- Selected passage
We next meet with the tree in a hostile allusion by a distinguished Strasburg theologian, Dr. Johann Konrad Dannhauer, Professor and Preacher at the Cathedral. In his book, “The Milk of the Catechism,” published about the middle of the seventeenth century, he speaks of “the Christmas- or fir-tree, which people set up in their houses, hang with dolls and sweets, and afterwards shake and deflower.” “Whence comes the custom,” he says, “I know not; it is child's play.... Far better were it to point the children to the spiritual cedar-tree, Jesus Christ.” 12-4
In neither of these references is there any mention of candles—the p. 266 most fascinating feature of the modern tree. These appear, however, in a Latin work on Christmas presents by Karl Gottfried Kissling of the University of Wittenberg, written in 1737. He tells how a certain country lady of his acquaintance set up a little tree for each of her sons and daughters, lit candles on or around the trees, laid out presents beneath them, and called her children one by one into the room to take the trees and gifts intended for them. 12-5
With the advance of the eighteenth-century notices of the Weihnachtsbaum become more frequent: Jung Stilling, Goethe, Schiller, and others mention it, and about the end of the century its use seems to have been fairly general in Germany. 12-6 In many places, however, it was not common till well on in the eighteen hundreds: it was a Protestant rather than a Catholic institution, and it made its way but slowly in regions where the older faith was held. 12-7 Well-to-do townspeople welcomed it first, and the peasantry were slow to adopt it. In Old Bavaria, for instance, in 1855 it was quite unknown in country places, and even to-day it is not very common there, except in the towns. 12-8 “It is more in vogue on the whole,” wrote Dr. Tille in 1893, “in the Protestant north than in the Catholic south,” 12-9 but its popularity was rapidly growing at that time.
A common substitute for the Christmas-tree in Saxony during the nineteenth century, and one still found in country places, was the so-called “pyramid,” a wooden erection adorned with many-coloured paper and with lights. These pyramids were very popular among the smaller bourgeoisie and artisans, and were kept from one Christmas to another. 12-10 In Berlin, too, the pyramid was once very common. It was there adorned with green twigs as well as with candles and coloured paper, and had more resemblance to the Christmas-tree. 12-11 Tieck refers to it in his story, “Weihnacht-Abend” (1805). 12-12
Pyramids, without lights apparently, were known in England before 1840. In Hertfordshire they were formed of gilt evergreens, apples, and nuts, and were carried about just before Christmas for presents. In Herefordshire they were known at the New Year. 12-13
p. 267 The Christmas-tree was introduced into France in 1840, when Princess Helene of Mecklenburg brought it to Paris. In 1890 between thirty and thirty-five thousand of the trees are said to have been sold in Paris. 12-14
In England it is alluded to in 1789, 12-15 but its use did not become at all general until about the eighteen-forties. In 1840 Queen Victoria and Prince Albert had a Christmas-tree, and the fashion spread until it became completely naturalized. 12-16 In Denmark and Norway it was known in 1830, and in Sweden in 1863 (among the Swedish population on the coast of Finland it seems to have been in use in 1800). 12-17 In Bohemia it is mentioned in 1862. 12-18 It is also found in Russia, the United States, Spain, Italy, and Holland, 12-19 and of course in Switzerland and Austria, so largely German in language and customs. In non-German countries it is rather a thing for the well-to-do classes than for the masses of the people.

- Exercises
1. In the Christmas-tree history, who brought the tree to Paris in 1840?
2. List every country named in the Christmas-tree history's sentence that begins "It is also found in Russia".

- Source data
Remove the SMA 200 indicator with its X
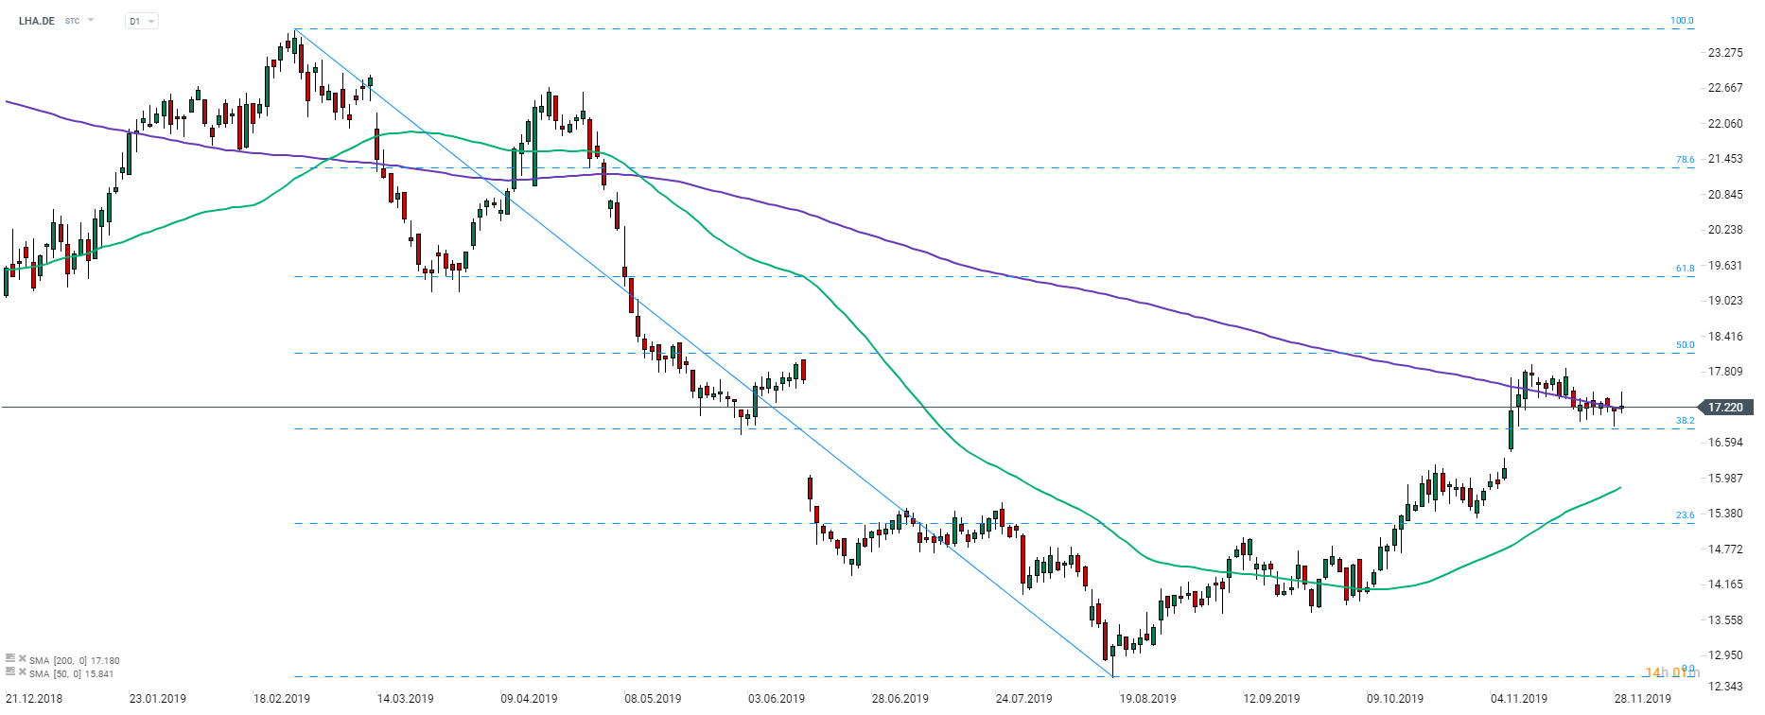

- Results
1. Princess Helene of Mecklenburg

2. Russia, the United States, Spain, Italy, Holland, Switzerland, Austria